Adverse Events is eminently readable and accessible, making it a perfect addition to undergraduate courses. It could be read alongside scholarship on pharmaceuticals and capitalism, race and biomedicine, and STS seminars addressing themes of validity and strategic ignorance, ethics and risk, experimentation and model organisms, or clinical trials and labor. I assigned Chapter 6, “The Dark Side of the Model,” alongside Adams (2002) in my introductory-level STS course. This material initiated a robust discussion around how inequalities and profit motives alter the very design of scientific studies. Teaching this work in Hong Kong also brought to the fore the extent to which this book is about American society in particular. Fisher notes some contrasts with clinical trials in other places—such as the use of “sentinel dosing” in Europe and requirements for ethnically Japanese volunteers in Japan (p. 274, notes 4 and 7)—but future research could productively delve into how inequality, ethics, and study design intersect in different contexts.

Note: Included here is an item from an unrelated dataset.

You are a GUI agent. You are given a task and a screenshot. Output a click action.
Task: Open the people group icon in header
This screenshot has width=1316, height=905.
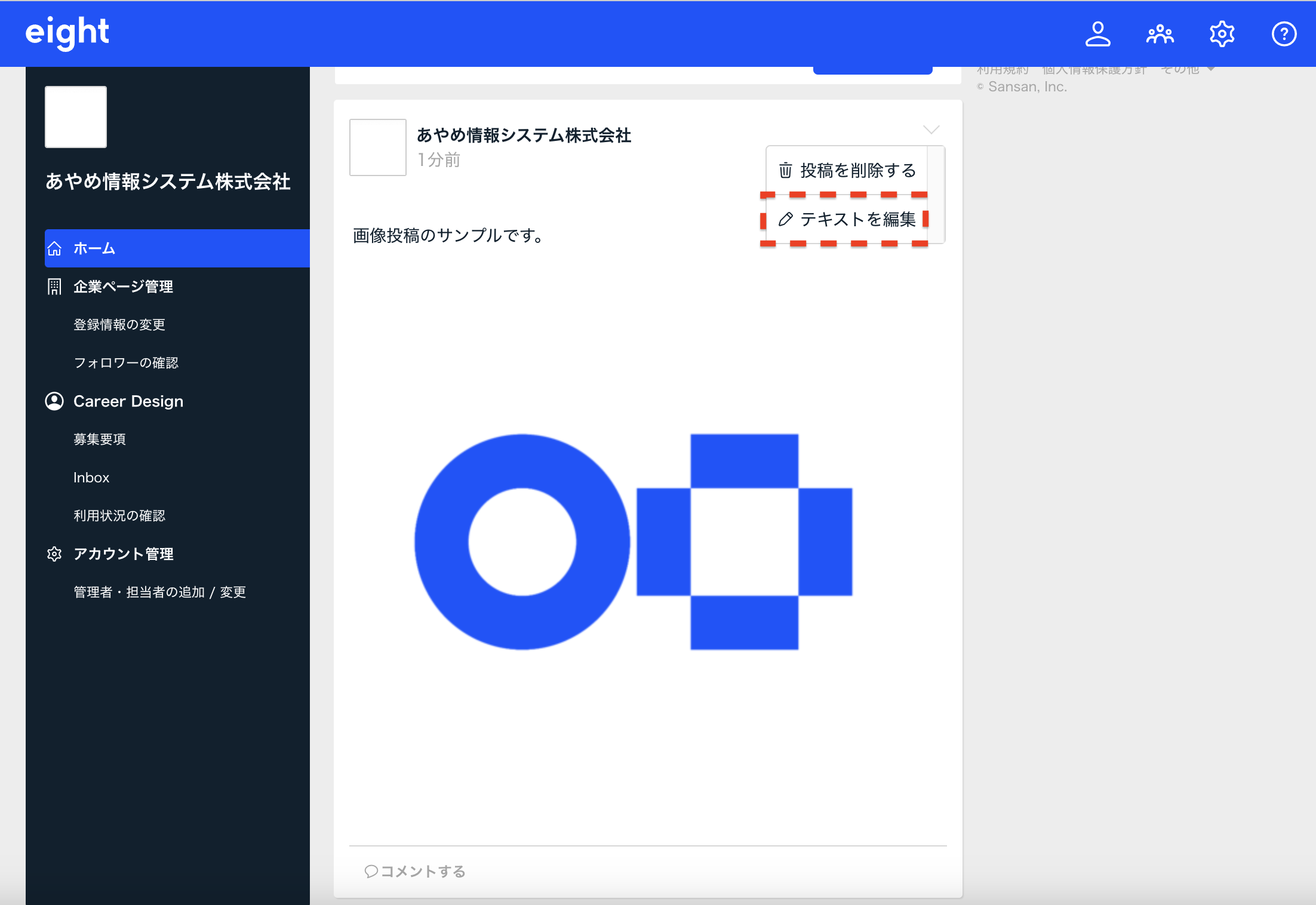[1160, 33]
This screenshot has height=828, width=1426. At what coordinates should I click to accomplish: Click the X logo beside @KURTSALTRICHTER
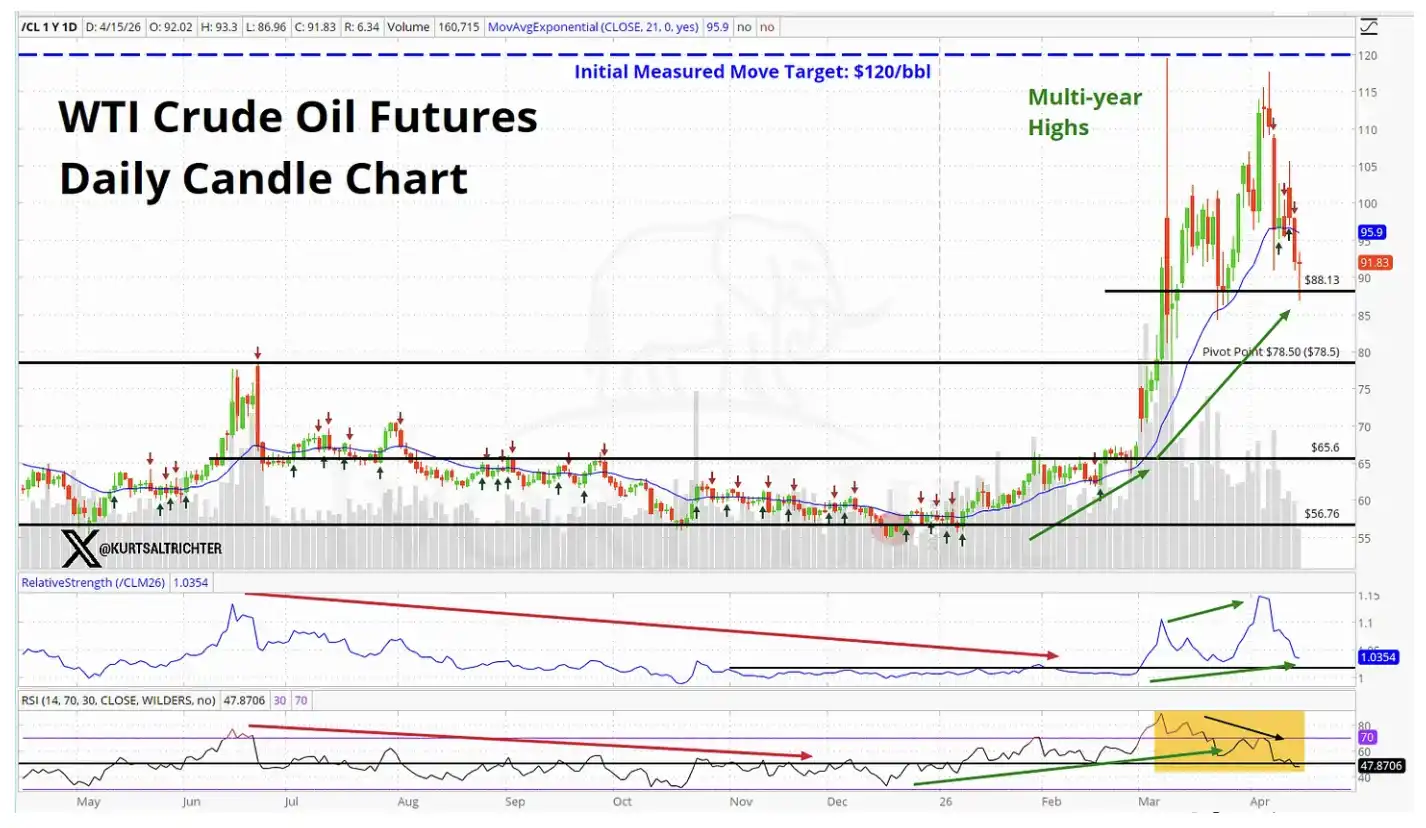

Finally, this is a text that can—and should—reach audiences beyond academia. Adverse Events concludes with a call to make visible both the validity issues and the socioeconomic exploitation inherent in the Phase I clinical trial industry. The book stands as an open invitation for greater dialogue, awareness, and redress of these issues within the pharmaceutical industry, through public health policy, and among the public. We will all live in a more just and healthy world if we join in realizing these aims.
References Cited
Adams, V. 2002. Randomized Controlled Crime: Postcolonial Sciences in Alternative Medicine Research. Social Studies of Science 32: 659–90.
Bhattacharyya, G. 2018. Rethinking Racial Capitalism: Questions of Reproduction and Survival. New York: Rowman & Littlefield.
Leroy, J., and D. Jenkins, eds. 2021. Histories of Racial Capitalism. New York: Columbia University Press.